▶ Text extract:
▼▼▼

Special Features: National Young Writers Festival

Gerald Ganglbauer

Special Features

Publishing My Way

© 2002 by Gerald Ganglbauer and gangan books australia

 

I used to be an independent book publisher for ten years and also a print magazine publisher, and even though I do print and web design for a living these days, I am still publishing literature on the Internet – purely out of love for the written word. In my early twenties I was Austria’s youngest publisher and most of the emerging writers I first published are established authors today. Back then I was always running on sheer determination and Arts Council grants, however, I never cashed dole cheques as I never received unemployment benefits in my life, and only once I had to sell my Yamaha XT 500 bike to pay a printer’s bill.

From the 1970s on many new small publishers emerged to become professional players in the book market. I was one of them from 1984 to 1994, and had gained a reputation for hard hitting avant-garde. I even founded and managed a writers’ street festival in Graz, a city very much like Newcastle, from 1982 to 1986. Some say, indies is the only place where contemporary literature belongs. On the other hand, there is not just the small press out there today. The ‘old’ publishers like Penguin are often taking very young new names on board. Therefore, if you don’t produce crap, it’s only a matter of time to find the right match (just as in your love life), as long as you have enough passion, talent and patience.

When I asked Kylie Purr, the festival manager, what the audience would expect from our panel, she reckoned it could be some practical information of how to self publish. Where to get ISBNs and such hands-on stuff. My alarm bells rang: in all these years I would have never published my own book in print. If your heart goes to publishing rather than writing, learn the trade or ask people like myself for help (just don’t think computers do it all for you), start with your mates’ work, and leave your own material better in the drawer. It’s OK if you read it at events you organised or write in a (maga)zine you edit, but just don’t do your own books, ever. It’s damaging to your career.

With few exceptions, self published books lack editing, professionalism, get nowhere in the media, as no reviewer takes them seriously and never make it onto the shelves and from there to the readers anyway. Leave that to the experts without embarrassing yourself. You can’t be dancing on two parties at once. Take the long road and start with submissions to lit mags, and read your stuff at as many gigs as you can get. Make friends with a published writer, and ask if he or she could recommend your work. Also, when you read the books you like, talk to the people who made them, as these are the ones who would eventually take you on board as the right publisher for your own material. No point in ringing every publishing house listed in the Yellow Pages.

▲▲▲

▶ Given records:
▼▼▼

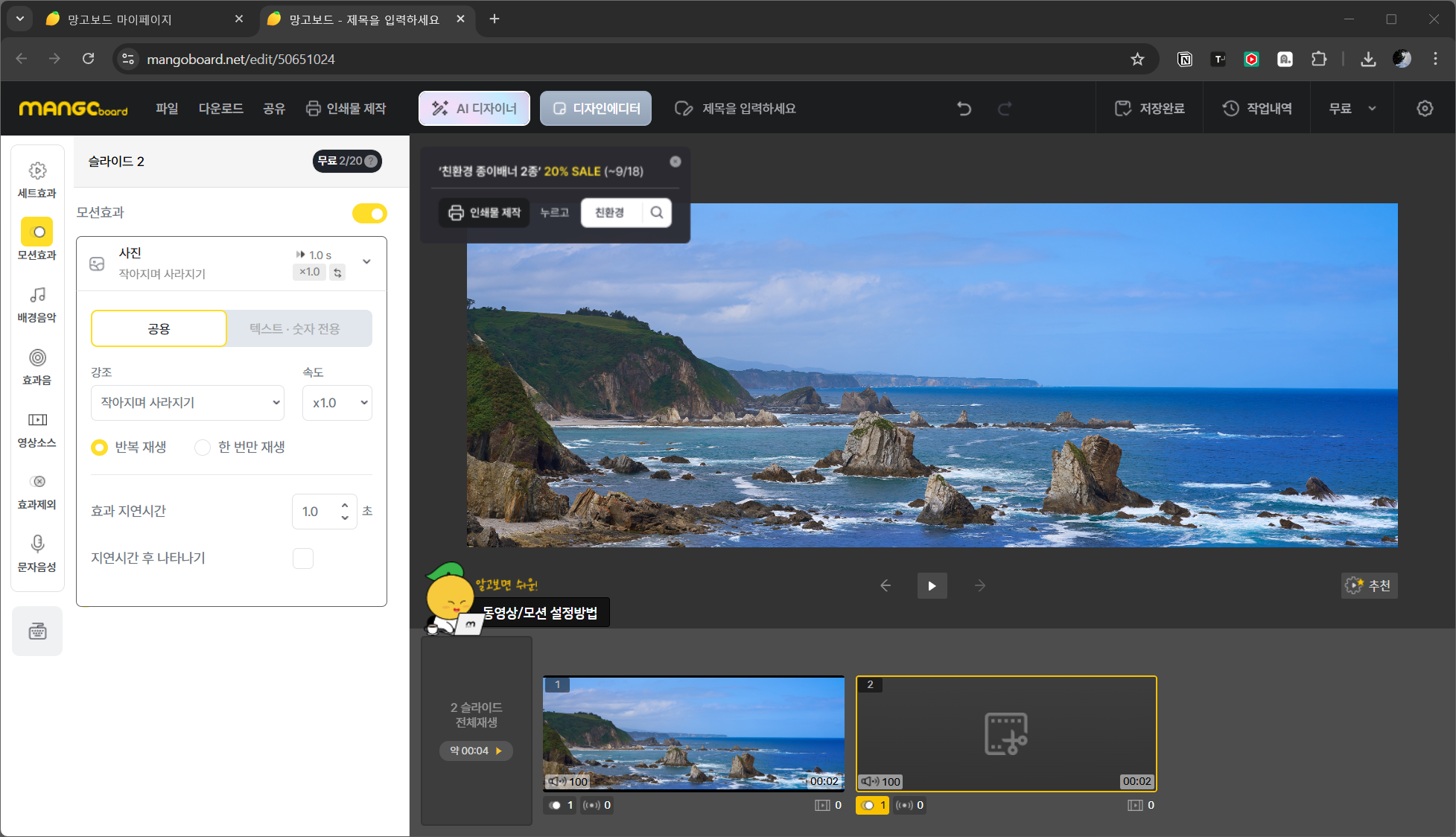Viewport: 1456px width, 837px height.
Task: Open the 속도 x1.0 speed dropdown
Action: [337, 403]
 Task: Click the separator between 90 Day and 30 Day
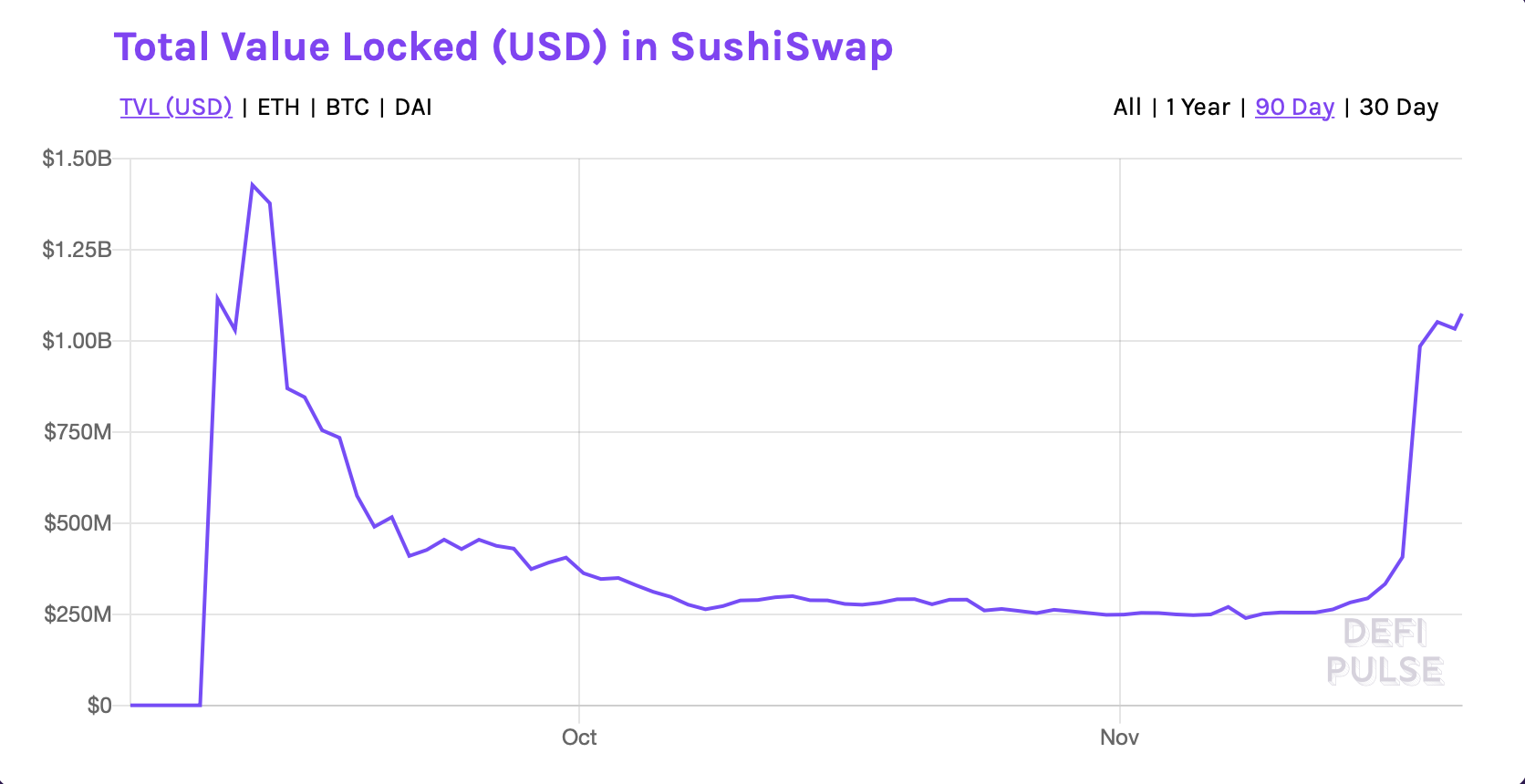(x=1349, y=107)
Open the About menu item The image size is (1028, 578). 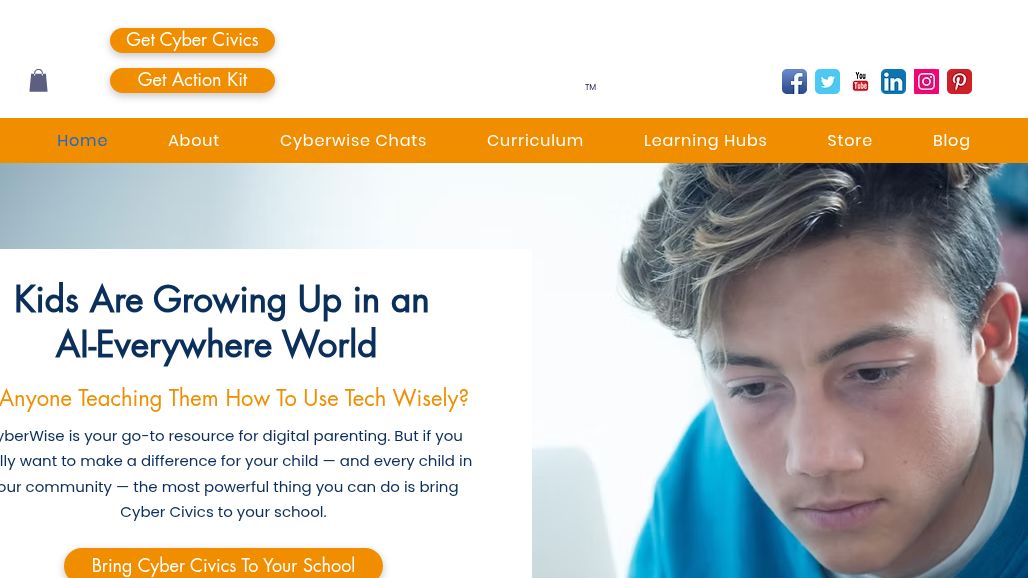pyautogui.click(x=193, y=140)
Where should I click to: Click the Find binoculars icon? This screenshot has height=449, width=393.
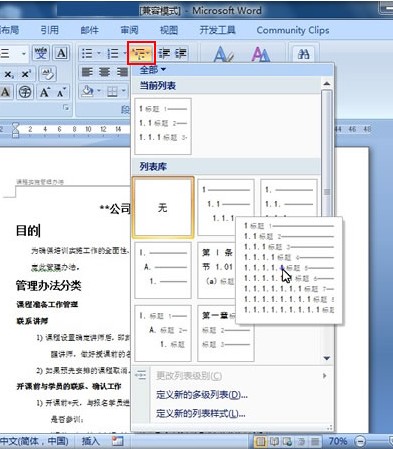303,54
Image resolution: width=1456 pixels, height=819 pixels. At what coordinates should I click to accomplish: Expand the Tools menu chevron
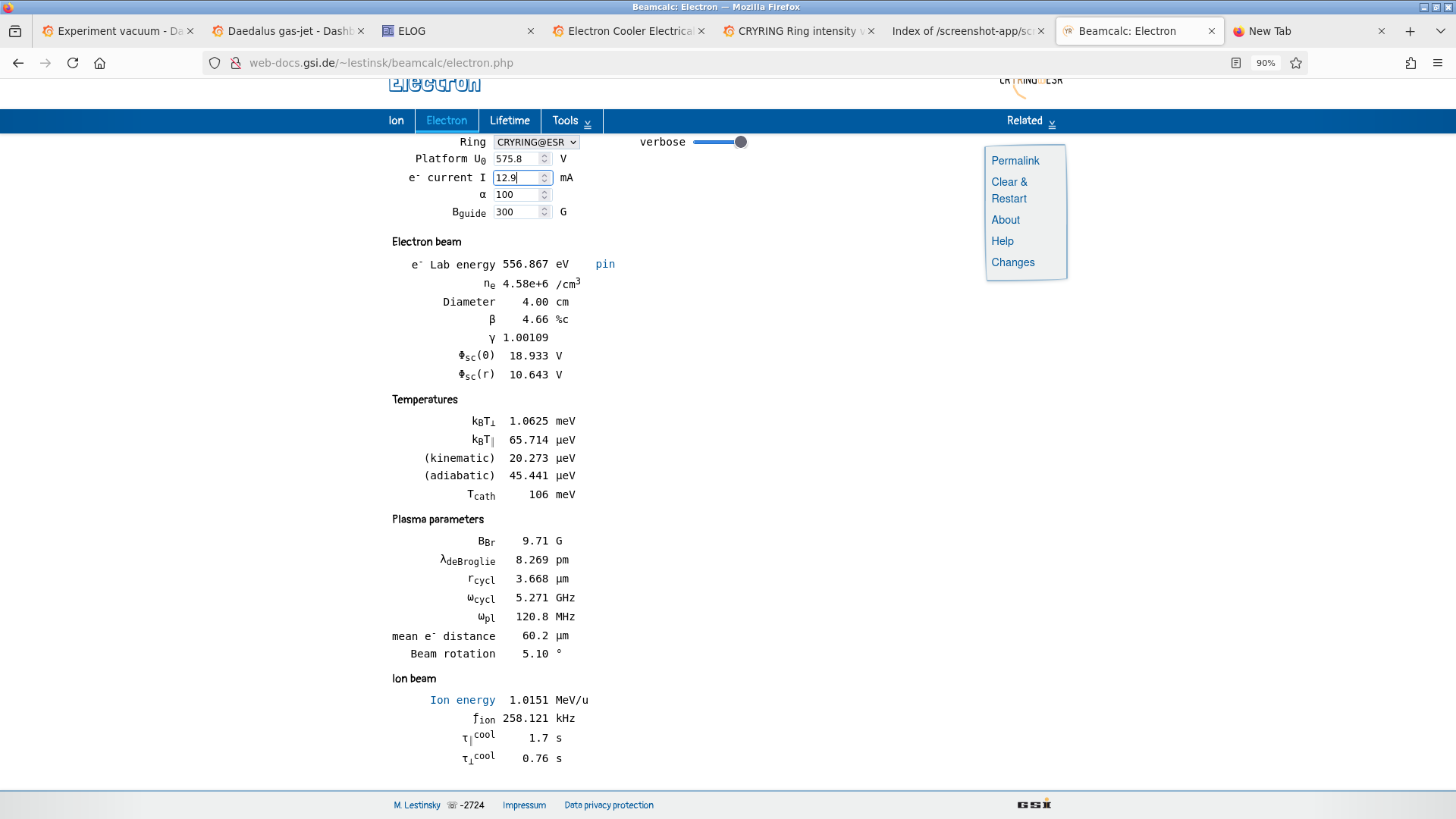587,121
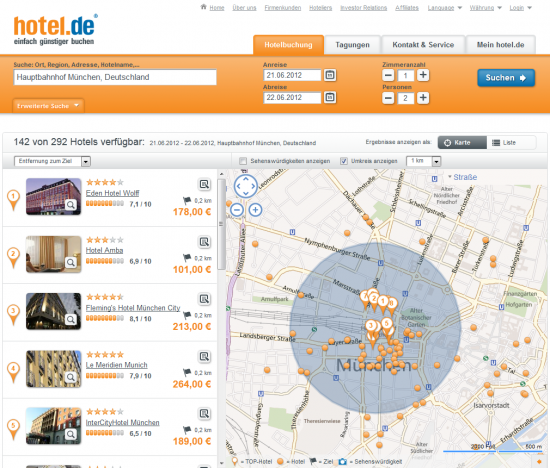550x468 pixels.
Task: Open the Kontakt & Service tab
Action: coord(423,45)
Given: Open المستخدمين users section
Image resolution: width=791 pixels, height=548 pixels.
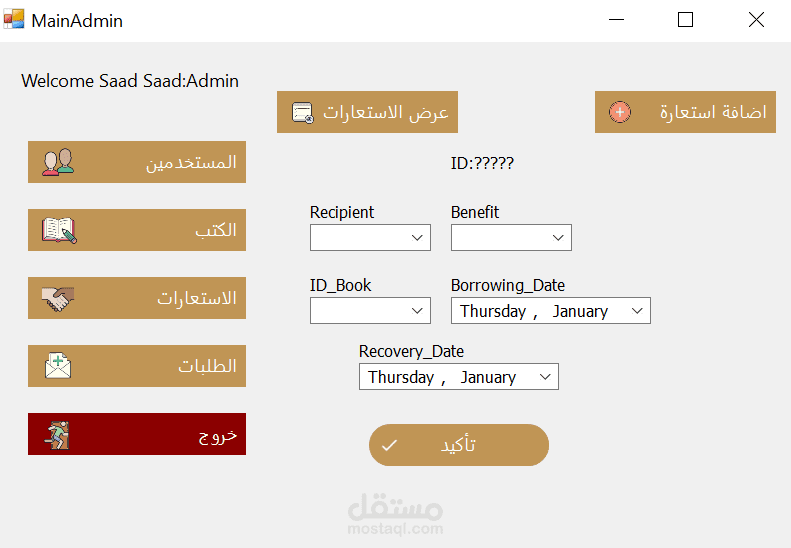Looking at the screenshot, I should (x=137, y=162).
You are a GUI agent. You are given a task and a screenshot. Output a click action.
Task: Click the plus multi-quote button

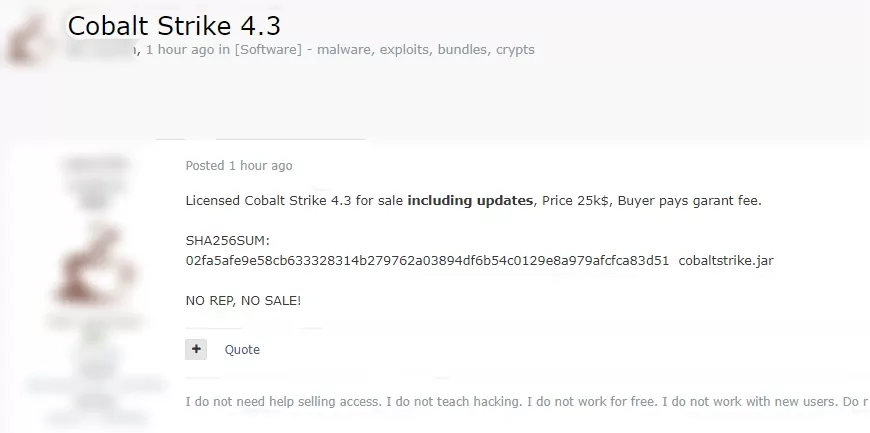(x=196, y=349)
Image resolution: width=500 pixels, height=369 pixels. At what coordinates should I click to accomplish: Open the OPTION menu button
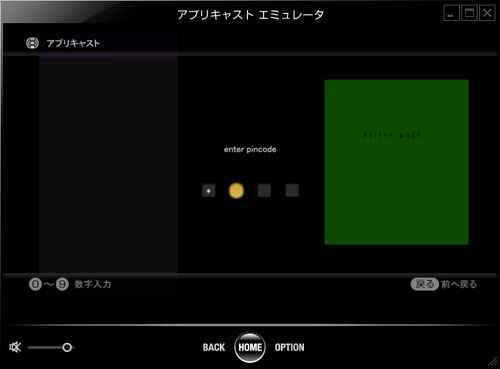point(289,347)
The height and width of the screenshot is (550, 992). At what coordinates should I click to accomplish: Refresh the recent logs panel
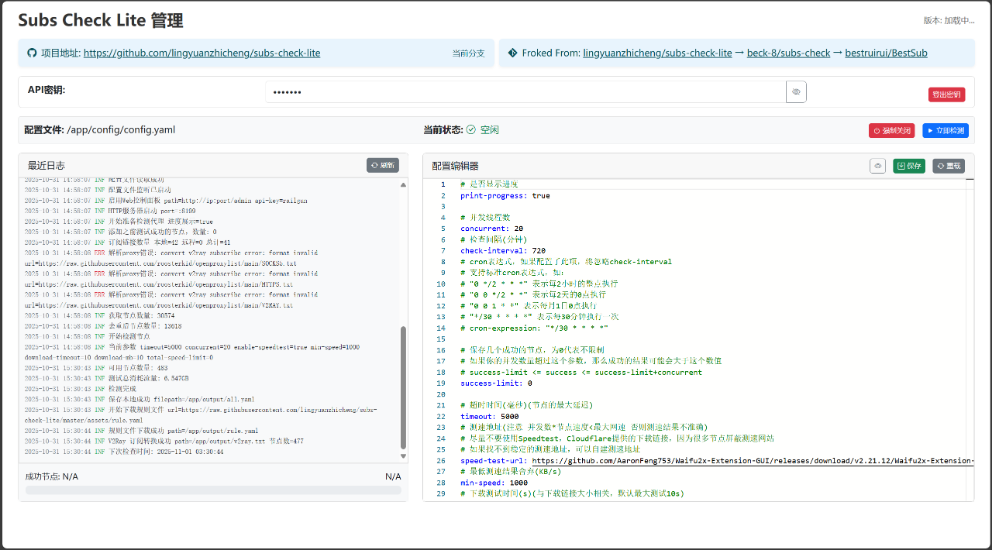382,165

▲▲▲

▶ Exercise set:
• 1. Decide whether each statement agrees with the publishing essay, answering yes or no and quoting the deciding words: (a) The writer founded and managed a writers' street festival in Graz. (b) The writer once lived on unemployment benefits. (c) The writer suggests calling every publishing house in the Yellow Pages.
• 2. Copy out the stretch of the publishing essay from "Publishing My Way" through "a printer’s bill.".

▶ Task-by-task solutions:
• 1.
(a) Yes: "I even founded and managed a writers’ street festival in Graz, a city very much like Newcastle, from 1982 to 1986."
(b) No: "I never cashed dole cheques as I never received unemployment benefits in my life"
(c) No: "No point in ringing every publishing house listed in the Yellow Pages."

• 2.
Publishing My Way

© 2002 by Gerald Ganglbauer and gangan books australia

 

I used to be an independent book publisher for ten years and also a print magazine publisher, and even though I do print and web design for a living these days, I am still publishing literature on the Internet – purely out of love for the written word. In my early twenties I was Austria’s youngest publisher and most of the emerging writers I first published are established authors today. Back then I was always running on sheer determination and Arts Council grants, however, I never cashed dole cheques as I never received unemployment benefits in my life, and only once I had to sell my Yamaha XT 500 bike to pay a printer’s bill.